--- Problem description ---
In full and without deviation, reproduce the records that follow.

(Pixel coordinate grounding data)
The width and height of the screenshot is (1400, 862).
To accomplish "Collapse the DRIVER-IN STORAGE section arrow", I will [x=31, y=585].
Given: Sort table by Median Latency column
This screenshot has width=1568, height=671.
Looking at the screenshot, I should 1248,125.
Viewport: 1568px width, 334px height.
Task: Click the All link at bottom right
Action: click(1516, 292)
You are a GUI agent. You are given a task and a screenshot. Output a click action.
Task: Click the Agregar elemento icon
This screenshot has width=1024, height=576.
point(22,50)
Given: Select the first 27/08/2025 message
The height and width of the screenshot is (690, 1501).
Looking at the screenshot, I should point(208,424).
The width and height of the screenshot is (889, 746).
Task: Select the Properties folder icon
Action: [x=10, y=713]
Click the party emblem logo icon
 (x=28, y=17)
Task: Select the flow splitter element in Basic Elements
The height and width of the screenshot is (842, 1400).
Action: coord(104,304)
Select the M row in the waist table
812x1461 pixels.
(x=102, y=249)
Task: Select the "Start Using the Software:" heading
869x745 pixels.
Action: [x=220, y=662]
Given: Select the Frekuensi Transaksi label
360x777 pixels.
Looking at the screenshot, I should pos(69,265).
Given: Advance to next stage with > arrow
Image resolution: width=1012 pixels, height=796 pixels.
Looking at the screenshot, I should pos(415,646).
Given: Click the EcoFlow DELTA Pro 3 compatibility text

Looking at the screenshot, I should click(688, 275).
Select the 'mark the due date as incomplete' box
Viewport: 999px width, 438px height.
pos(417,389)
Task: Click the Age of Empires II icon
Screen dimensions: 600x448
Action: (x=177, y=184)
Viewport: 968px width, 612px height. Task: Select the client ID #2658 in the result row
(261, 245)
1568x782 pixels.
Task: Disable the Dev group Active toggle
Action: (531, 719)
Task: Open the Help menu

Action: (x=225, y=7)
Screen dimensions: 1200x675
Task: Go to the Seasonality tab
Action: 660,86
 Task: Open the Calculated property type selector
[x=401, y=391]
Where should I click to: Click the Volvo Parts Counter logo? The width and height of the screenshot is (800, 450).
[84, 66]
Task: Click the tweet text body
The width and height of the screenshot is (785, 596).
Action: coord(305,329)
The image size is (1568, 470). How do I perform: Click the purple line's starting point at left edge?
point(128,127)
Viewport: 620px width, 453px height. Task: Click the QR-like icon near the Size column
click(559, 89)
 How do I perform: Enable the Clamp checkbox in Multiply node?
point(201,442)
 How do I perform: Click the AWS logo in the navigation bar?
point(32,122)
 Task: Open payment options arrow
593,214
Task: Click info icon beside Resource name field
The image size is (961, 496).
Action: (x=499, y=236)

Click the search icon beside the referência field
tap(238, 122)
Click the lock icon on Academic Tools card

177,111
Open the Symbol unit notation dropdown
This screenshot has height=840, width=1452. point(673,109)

--- Result ---
The width and height of the screenshot is (1400, 862).
To accomplish "Collapse the DRIVER-IN STORAGE section arrow", I will [x=31, y=585].
Given: Sort table by Median Latency column
This screenshot has width=1568, height=671.
Looking at the screenshot, I should 1248,125.
Viewport: 1568px width, 334px height.
Task: Click the All link at bottom right
Action: click(1516, 292)
You are a GUI agent. You are given a task and a screenshot. Output a click action.
Task: Click the Agregar elemento icon
This screenshot has width=1024, height=576.
point(22,50)
Given: Select the first 27/08/2025 message
The height and width of the screenshot is (690, 1501).
Looking at the screenshot, I should point(208,424).
The width and height of the screenshot is (889, 746).
Task: Select the Properties folder icon
Action: [x=10, y=713]
Click the party emblem logo icon
 (x=28, y=17)
Task: Select the flow splitter element in Basic Elements
The height and width of the screenshot is (842, 1400).
Action: coord(104,304)
Select the M row in the waist table
812x1461 pixels.
(x=102, y=249)
Task: Select the "Start Using the Software:" heading
869x745 pixels.
Action: [x=220, y=662]
Given: Select the Frekuensi Transaksi label
360x777 pixels.
Looking at the screenshot, I should pos(69,265).
Given: Advance to next stage with > arrow
Image resolution: width=1012 pixels, height=796 pixels.
Looking at the screenshot, I should pos(415,646).
Given: Click the EcoFlow DELTA Pro 3 compatibility text

Looking at the screenshot, I should click(688, 275).
Select the 'mark the due date as incomplete' box
Viewport: 999px width, 438px height.
pos(417,389)
Task: Click the Age of Empires II icon
Screen dimensions: 600x448
Action: (x=177, y=184)
Viewport: 968px width, 612px height. Task: Select the client ID #2658 in the result row
(261, 245)
1568x782 pixels.
Task: Disable the Dev group Active toggle
Action: (531, 719)
Task: Open the Help menu

Action: (x=225, y=7)
Screen dimensions: 1200x675
Task: Go to the Seasonality tab
Action: 660,86
 Task: Open the Calculated property type selector
[x=401, y=391]
Where should I click to: Click the Volvo Parts Counter logo? The width and height of the screenshot is (800, 450).
[84, 66]
Task: Click the tweet text body
The width and height of the screenshot is (785, 596).
Action: coord(305,329)
The image size is (1568, 470). How do I perform: Click the purple line's starting point at left edge?
point(128,127)
Viewport: 620px width, 453px height. Task: Click the QR-like icon near the Size column
click(559, 89)
 How do I perform: Enable the Clamp checkbox in Multiply node?
point(201,442)
 How do I perform: Click the AWS logo in the navigation bar?
point(32,122)
 Task: Open payment options arrow
593,214
Task: Click info icon beside Resource name field
The image size is (961, 496).
Action: (x=499, y=236)

Click the search icon beside the referência field
tap(238, 122)
Click the lock icon on Academic Tools card

177,111
Open the Symbol unit notation dropdown
This screenshot has height=840, width=1452. point(673,109)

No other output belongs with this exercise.